After doing that, I just had to create some instructions for the 2 tasks they would need to do. First, they need to know how to remove servers from a load balanced pool. Second, they need to know how to add servers to a load balanced pool. With ANM and the specific domain/role I assigned to their group, this is a piece of cake. I took the appropriate screen shots to walk them through the process of adding and removing a server and put it in a nice concise MS Word document. There are times when I am hesitant to put a lot of pictures in instructions. Sometimes people get offended when you drop it down to an elementary school level. Thankfully this particular group LOVED pictures, so everything worked out. In about 15 minutes we ran through the instructions. Additionally, I asked if they wanted a bit more detail about the Cisco ACE load balancer in general, so we talked about what it does and where it sits in terms of its physical place in the network. Everyone seemed happy with the training, and I think they were truly excited about not having to wait on the network group anymore when they needed to make changes.

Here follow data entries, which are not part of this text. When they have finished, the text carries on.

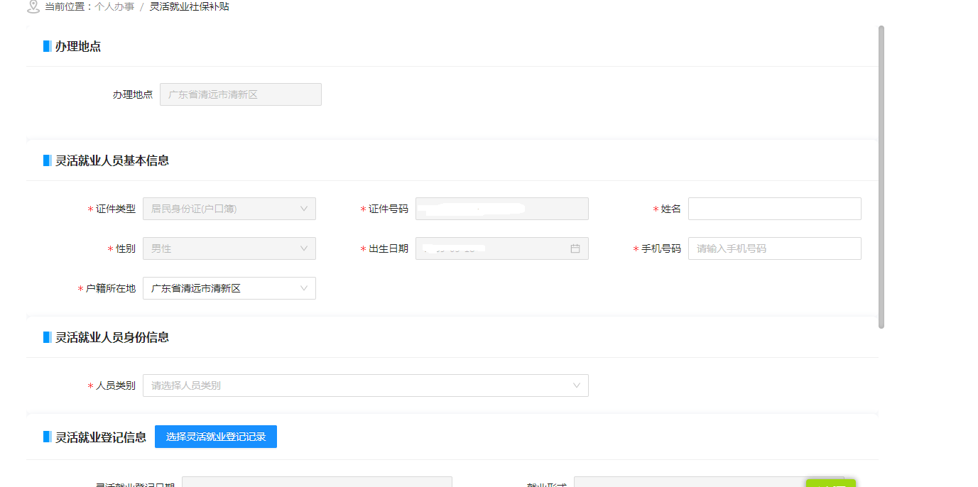Screen dimensions: 978x487
Task: Click the green button at bottom right
Action: 831,485
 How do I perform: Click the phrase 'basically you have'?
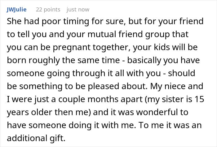point(163,60)
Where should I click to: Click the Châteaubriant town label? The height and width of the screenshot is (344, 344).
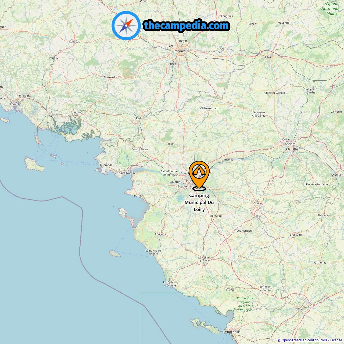(209, 108)

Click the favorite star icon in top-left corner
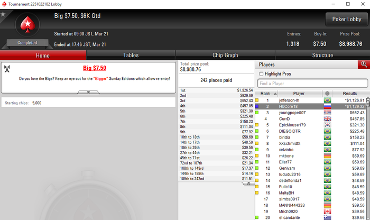point(3,14)
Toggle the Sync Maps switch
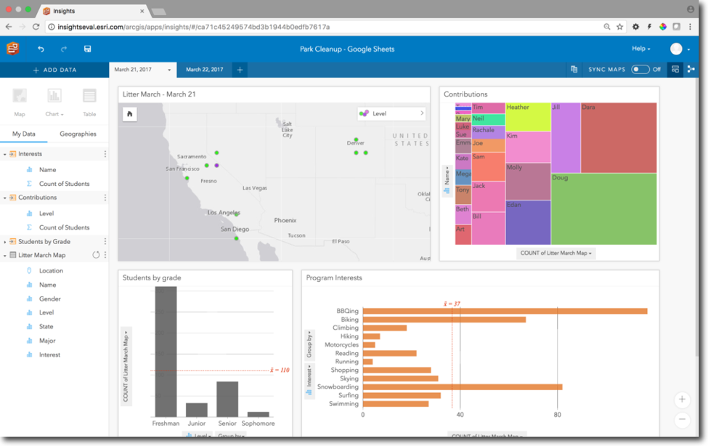Image resolution: width=708 pixels, height=446 pixels. click(x=640, y=69)

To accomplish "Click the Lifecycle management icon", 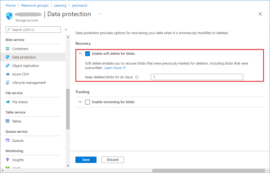I will tap(8, 83).
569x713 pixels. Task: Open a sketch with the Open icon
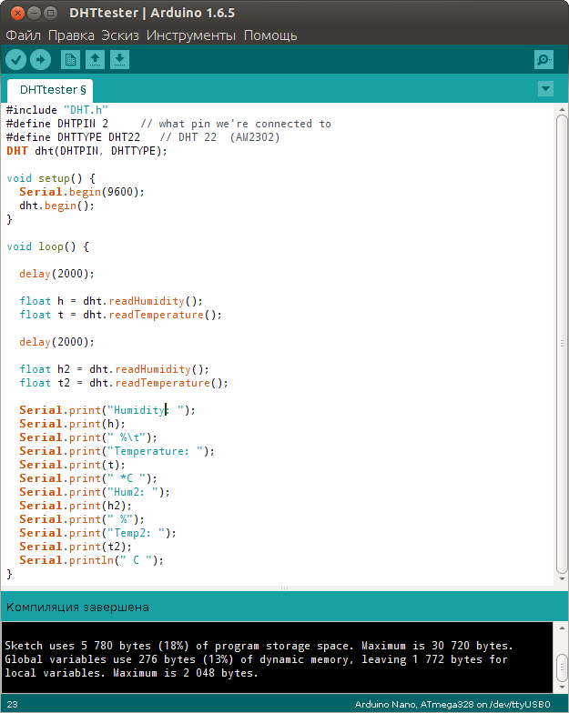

Problem solved. Everyone was happy, and I know that outside group is reaping the benefits of being able to make changes on their own. I have jumped on to conference calls several times recently and noticed that servers were being added to and removed from load balanced pools without the network group having to do anything. The group I gave access to was taking care of it.
If you have the means to delegate processes to other groups, I would recommend that you do it provided it complies with any security and administrative policies your company or IT department has. You do have those policies in place right? 😉 If it makes your job easier, makes other people’s jobs easier, and you get to impart some knowledge about the network to external groups, why not do it?